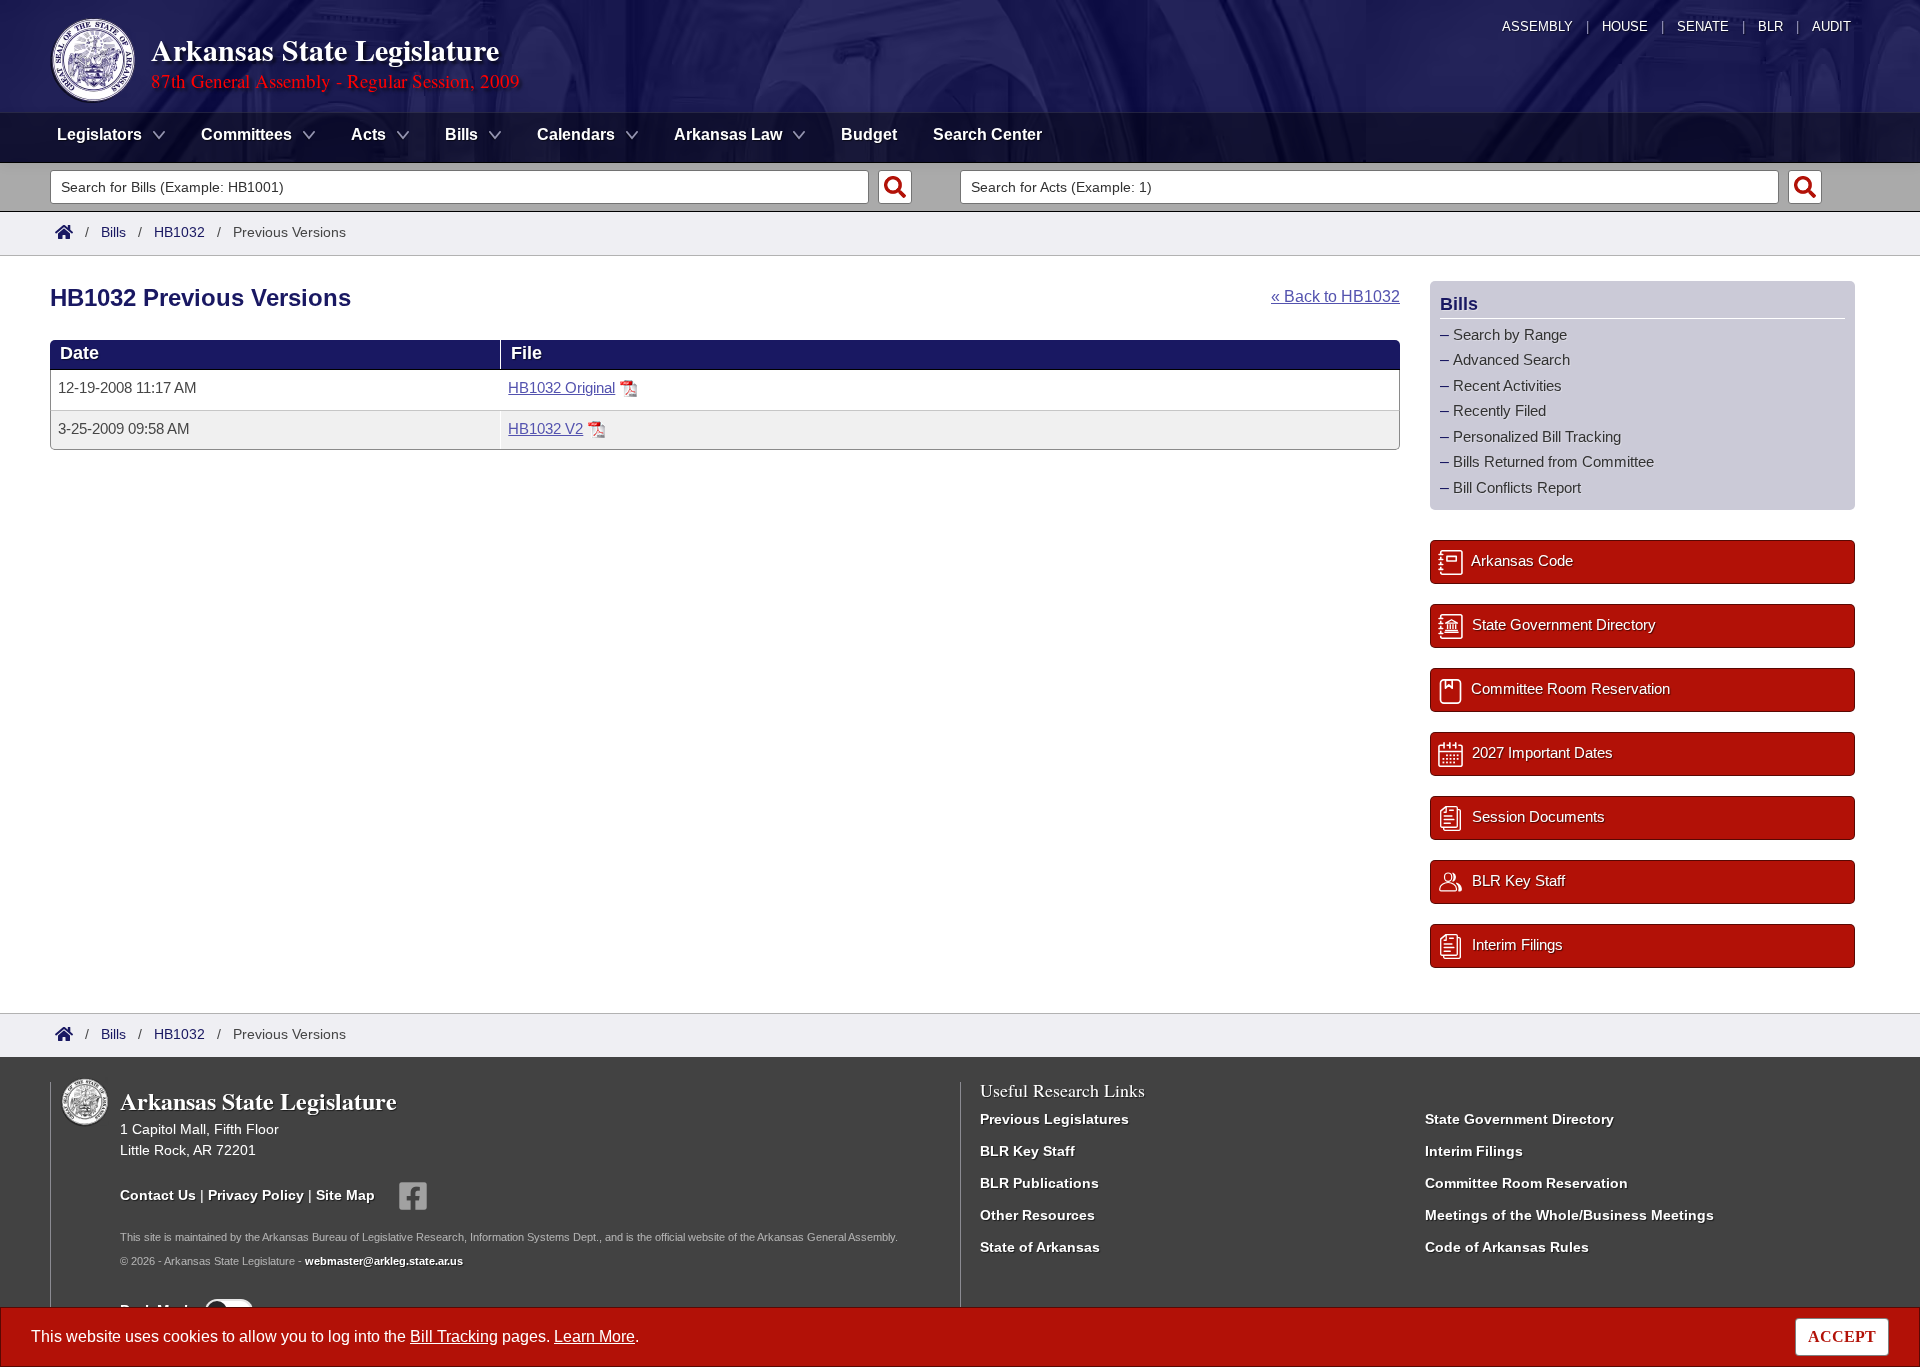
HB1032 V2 (545, 428)
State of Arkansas (1040, 1247)
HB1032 (179, 232)
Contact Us (158, 1195)
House (1625, 26)
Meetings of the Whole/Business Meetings (1569, 1215)
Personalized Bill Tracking (1537, 436)
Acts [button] (368, 134)
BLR (1770, 26)
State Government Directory (1519, 1119)
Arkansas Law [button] (728, 134)
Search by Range (1510, 334)
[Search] (895, 187)
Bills (113, 232)
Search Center (987, 134)
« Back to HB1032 (1335, 296)
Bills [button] (461, 134)
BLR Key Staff (1027, 1151)
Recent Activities (1507, 385)
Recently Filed (1499, 410)
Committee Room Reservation (1526, 1183)
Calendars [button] (576, 134)
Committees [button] (246, 134)
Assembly (1537, 26)
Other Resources (1037, 1215)
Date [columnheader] (79, 353)
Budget (869, 134)
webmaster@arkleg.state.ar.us (384, 1261)
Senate (1703, 26)
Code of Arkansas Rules (1507, 1247)
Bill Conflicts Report (1517, 487)
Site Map (345, 1195)
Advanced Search (1511, 359)
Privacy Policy (256, 1195)
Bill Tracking (454, 1336)
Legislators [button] (99, 134)
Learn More (594, 1336)
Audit (1831, 26)
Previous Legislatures (1054, 1119)
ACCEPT (1842, 1336)
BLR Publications (1039, 1183)
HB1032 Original (561, 387)
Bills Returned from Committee (1553, 461)
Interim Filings (1474, 1151)
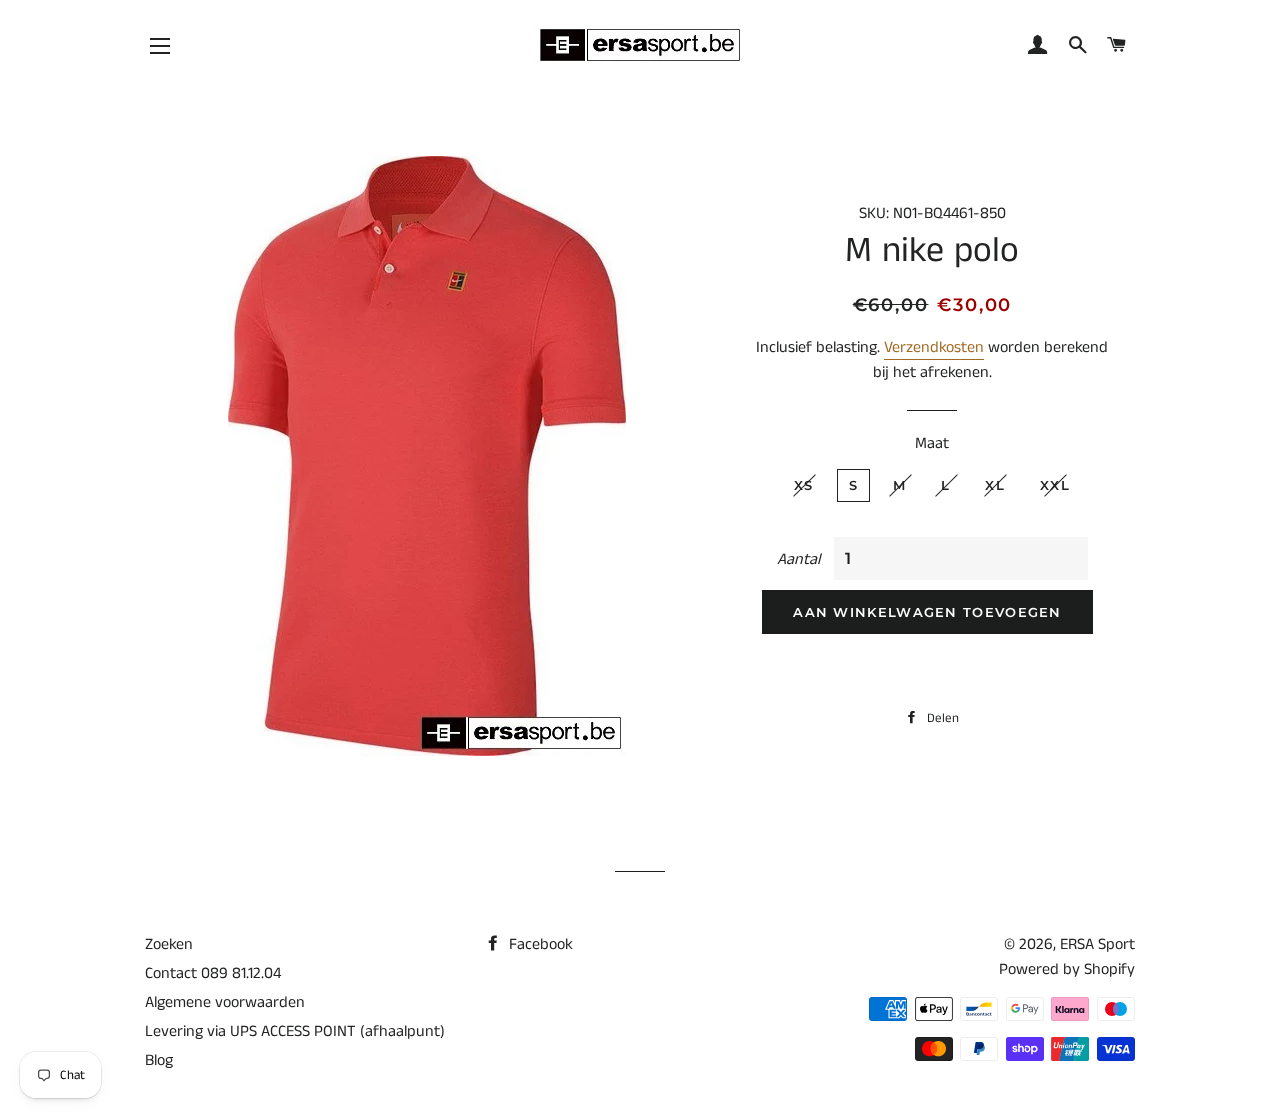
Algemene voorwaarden (225, 1002)
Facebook (539, 944)
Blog (159, 1060)
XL (995, 485)
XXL (1055, 485)
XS (804, 485)
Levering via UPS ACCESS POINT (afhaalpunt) (295, 1031)
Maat (932, 443)
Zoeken (169, 944)
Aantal (798, 559)
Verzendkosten (934, 347)
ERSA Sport (1097, 944)
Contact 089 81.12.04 (213, 973)
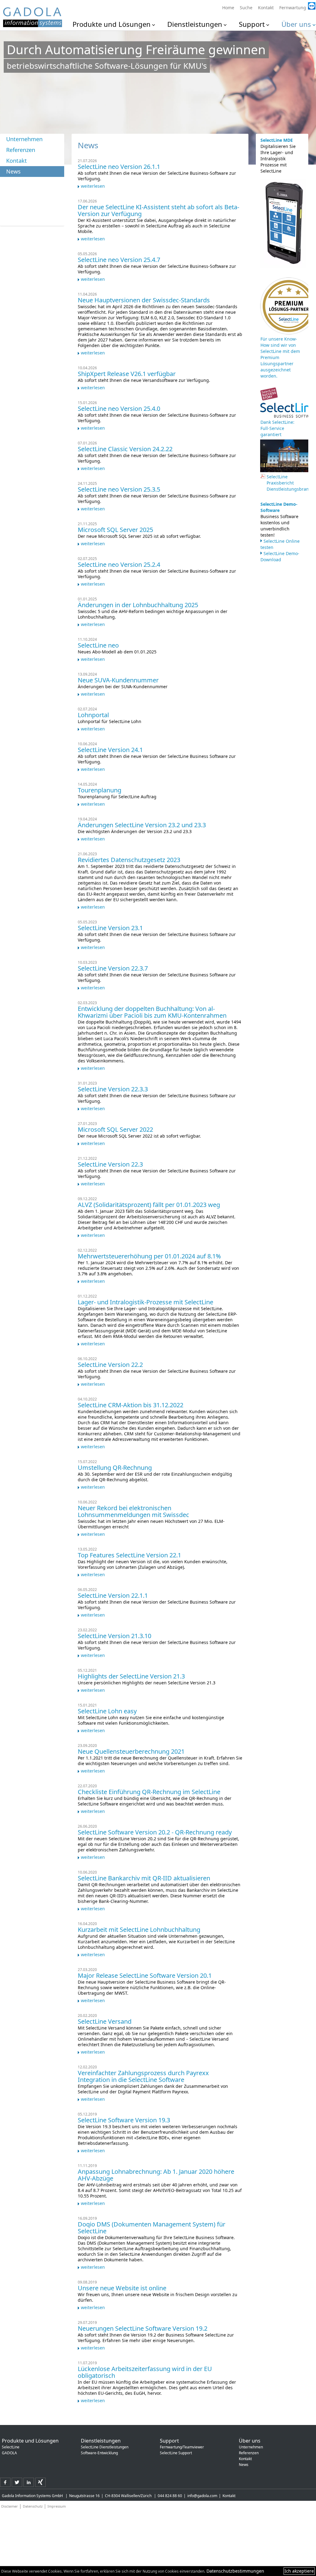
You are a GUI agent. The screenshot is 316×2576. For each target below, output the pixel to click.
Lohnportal (93, 715)
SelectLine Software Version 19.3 (124, 2120)
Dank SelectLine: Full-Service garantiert (277, 428)
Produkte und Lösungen (112, 24)
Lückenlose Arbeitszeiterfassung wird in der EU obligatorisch (145, 2372)
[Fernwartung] (296, 2)
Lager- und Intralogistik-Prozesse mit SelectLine (145, 1302)
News (13, 171)
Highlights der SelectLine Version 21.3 (131, 1676)
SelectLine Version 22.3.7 (113, 968)
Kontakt (266, 7)
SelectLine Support (176, 2452)
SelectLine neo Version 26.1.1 (119, 166)
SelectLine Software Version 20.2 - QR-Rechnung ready (155, 1832)
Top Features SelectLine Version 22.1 (129, 1555)
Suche (246, 7)
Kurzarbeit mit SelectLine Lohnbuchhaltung (139, 1929)
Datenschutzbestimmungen (235, 2571)
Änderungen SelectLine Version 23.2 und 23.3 (142, 825)
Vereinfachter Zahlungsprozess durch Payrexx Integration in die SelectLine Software (143, 2076)
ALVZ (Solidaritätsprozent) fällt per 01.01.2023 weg (149, 1204)
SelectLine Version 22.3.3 (113, 1089)
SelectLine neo (98, 645)
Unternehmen (24, 139)
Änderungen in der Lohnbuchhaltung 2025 (138, 605)
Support (252, 24)
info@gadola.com (202, 2495)
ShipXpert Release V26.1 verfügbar (127, 374)
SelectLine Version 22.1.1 (113, 1595)
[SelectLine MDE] (283, 266)
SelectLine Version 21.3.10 (114, 1636)
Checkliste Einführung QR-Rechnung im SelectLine (149, 1792)
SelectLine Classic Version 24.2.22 (125, 449)
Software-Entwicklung (99, 2452)
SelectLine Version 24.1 (110, 750)
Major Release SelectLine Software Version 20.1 (145, 1975)
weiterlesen (93, 186)
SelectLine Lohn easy (107, 1711)
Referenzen (20, 149)
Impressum (57, 2506)
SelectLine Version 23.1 (110, 928)
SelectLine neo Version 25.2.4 (119, 564)
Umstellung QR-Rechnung (115, 1467)
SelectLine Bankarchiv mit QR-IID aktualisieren (144, 1878)
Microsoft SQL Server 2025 (115, 529)
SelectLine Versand (104, 2021)
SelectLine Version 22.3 (110, 1164)
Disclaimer (9, 2506)
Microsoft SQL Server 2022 (115, 1129)
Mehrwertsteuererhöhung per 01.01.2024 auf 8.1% (149, 1256)
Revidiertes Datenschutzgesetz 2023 (129, 860)
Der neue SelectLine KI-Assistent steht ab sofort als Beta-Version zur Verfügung (158, 210)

[Activity] Reply with one number: the count of lines in the entries that include the word "button".

[Reply to the task] 6